Metodi. Abbiamo raccolto campioni di 147 casi consecutivi di carcinoma epitaliale dell'ovaio diagnosticati e trattati presso l'Università di Torino. L'età media delle pazienti era di 55 anni, ed il follow-up medio ha raggiunto i 37 mesi. I livelli di IGFBP-3 negli estratti dei tessuti sono stati valutati utilizzando un kit ELISA disponibile in commercio. Analisi statistiche non parametriche, e regressioni di Cox sono poi state impiegate per effettuare le correlazioni statistiche con diversi parametri clinici e patologici, e con la sopravvivenza.

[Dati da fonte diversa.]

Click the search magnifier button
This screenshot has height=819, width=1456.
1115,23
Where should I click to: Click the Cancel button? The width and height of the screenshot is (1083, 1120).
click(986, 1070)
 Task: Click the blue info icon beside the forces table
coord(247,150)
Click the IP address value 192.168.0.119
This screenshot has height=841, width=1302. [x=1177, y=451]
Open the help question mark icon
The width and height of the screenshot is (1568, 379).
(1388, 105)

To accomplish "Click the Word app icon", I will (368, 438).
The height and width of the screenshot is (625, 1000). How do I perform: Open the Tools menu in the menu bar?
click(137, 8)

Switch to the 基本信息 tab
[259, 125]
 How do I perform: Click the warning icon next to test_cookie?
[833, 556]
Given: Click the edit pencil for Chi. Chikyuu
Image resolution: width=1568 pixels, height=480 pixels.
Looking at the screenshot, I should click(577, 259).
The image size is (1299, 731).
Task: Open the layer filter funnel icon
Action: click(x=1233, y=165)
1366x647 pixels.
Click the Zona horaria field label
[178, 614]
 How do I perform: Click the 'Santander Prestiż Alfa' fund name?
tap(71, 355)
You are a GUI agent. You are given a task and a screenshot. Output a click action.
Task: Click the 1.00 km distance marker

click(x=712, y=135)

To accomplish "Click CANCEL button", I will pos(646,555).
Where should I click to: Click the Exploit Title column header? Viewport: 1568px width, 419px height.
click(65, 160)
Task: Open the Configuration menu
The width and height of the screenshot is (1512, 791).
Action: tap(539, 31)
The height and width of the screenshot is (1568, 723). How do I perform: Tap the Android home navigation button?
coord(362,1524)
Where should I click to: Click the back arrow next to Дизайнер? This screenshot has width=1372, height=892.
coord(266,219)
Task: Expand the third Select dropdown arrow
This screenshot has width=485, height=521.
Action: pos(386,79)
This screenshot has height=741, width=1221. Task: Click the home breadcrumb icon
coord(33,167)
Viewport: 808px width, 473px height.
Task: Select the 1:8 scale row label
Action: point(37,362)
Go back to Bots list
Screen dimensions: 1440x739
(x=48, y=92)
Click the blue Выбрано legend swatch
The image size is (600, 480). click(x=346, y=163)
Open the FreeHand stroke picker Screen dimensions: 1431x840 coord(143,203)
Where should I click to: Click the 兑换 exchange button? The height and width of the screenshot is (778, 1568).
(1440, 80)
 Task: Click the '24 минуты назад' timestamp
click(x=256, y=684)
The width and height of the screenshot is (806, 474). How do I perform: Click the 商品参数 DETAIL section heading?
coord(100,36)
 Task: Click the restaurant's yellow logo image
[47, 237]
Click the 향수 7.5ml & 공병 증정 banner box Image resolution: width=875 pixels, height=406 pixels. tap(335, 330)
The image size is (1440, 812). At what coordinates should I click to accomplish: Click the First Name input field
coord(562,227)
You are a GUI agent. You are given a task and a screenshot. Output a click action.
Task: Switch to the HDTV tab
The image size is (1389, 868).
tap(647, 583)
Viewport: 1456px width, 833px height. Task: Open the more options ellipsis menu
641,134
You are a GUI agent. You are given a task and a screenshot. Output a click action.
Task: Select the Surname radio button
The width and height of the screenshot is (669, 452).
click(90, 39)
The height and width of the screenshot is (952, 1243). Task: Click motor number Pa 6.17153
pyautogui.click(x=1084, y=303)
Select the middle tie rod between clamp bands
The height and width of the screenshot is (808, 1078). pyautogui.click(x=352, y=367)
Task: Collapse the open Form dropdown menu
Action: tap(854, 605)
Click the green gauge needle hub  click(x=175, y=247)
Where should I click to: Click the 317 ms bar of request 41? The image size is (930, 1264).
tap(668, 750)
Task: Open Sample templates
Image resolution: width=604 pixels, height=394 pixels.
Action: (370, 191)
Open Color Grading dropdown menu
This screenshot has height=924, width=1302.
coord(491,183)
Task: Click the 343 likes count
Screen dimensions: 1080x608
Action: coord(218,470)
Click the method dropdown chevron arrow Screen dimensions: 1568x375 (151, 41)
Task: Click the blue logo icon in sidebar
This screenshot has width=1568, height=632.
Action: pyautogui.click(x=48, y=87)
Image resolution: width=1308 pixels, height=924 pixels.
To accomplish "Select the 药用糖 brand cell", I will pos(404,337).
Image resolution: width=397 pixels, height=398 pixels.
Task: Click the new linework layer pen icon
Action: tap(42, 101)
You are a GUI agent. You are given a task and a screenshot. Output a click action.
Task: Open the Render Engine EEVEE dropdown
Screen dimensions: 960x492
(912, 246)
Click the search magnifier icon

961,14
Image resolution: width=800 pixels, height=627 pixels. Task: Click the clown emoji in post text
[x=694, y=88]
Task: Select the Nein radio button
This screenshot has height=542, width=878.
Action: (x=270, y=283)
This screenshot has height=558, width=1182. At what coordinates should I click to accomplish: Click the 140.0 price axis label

Risultati. Alti livelli di IGFB-3 sono risultati significamente correlati con alcuni fattori prognostici favorevoli (stadio precoce: p=0,048; citoriduzione ottimale: p=0,007; minimo tumore residuo: p=0,007), ma anche con un ridotto rischio di progressione (RR=0,52; p=0,034). Inoltre è emersa una relazione dose-dipendente tra i livelli di IGFBP-3 e l'aumentata sopravvivenza libera da progressione (p=0,033). Non è stata evidenziata poi alcuna correlazione significativa con la sopravvivenza globale.
Conclusioni. I risultati dello studio suggeriscono quindi che l'IGFBP-3 possa giocare un ruolo importante nella progressione del carcinoma ovarico epiteliale, senza tuttavia avere un valore di fattore prognostico e predittivo indipendente.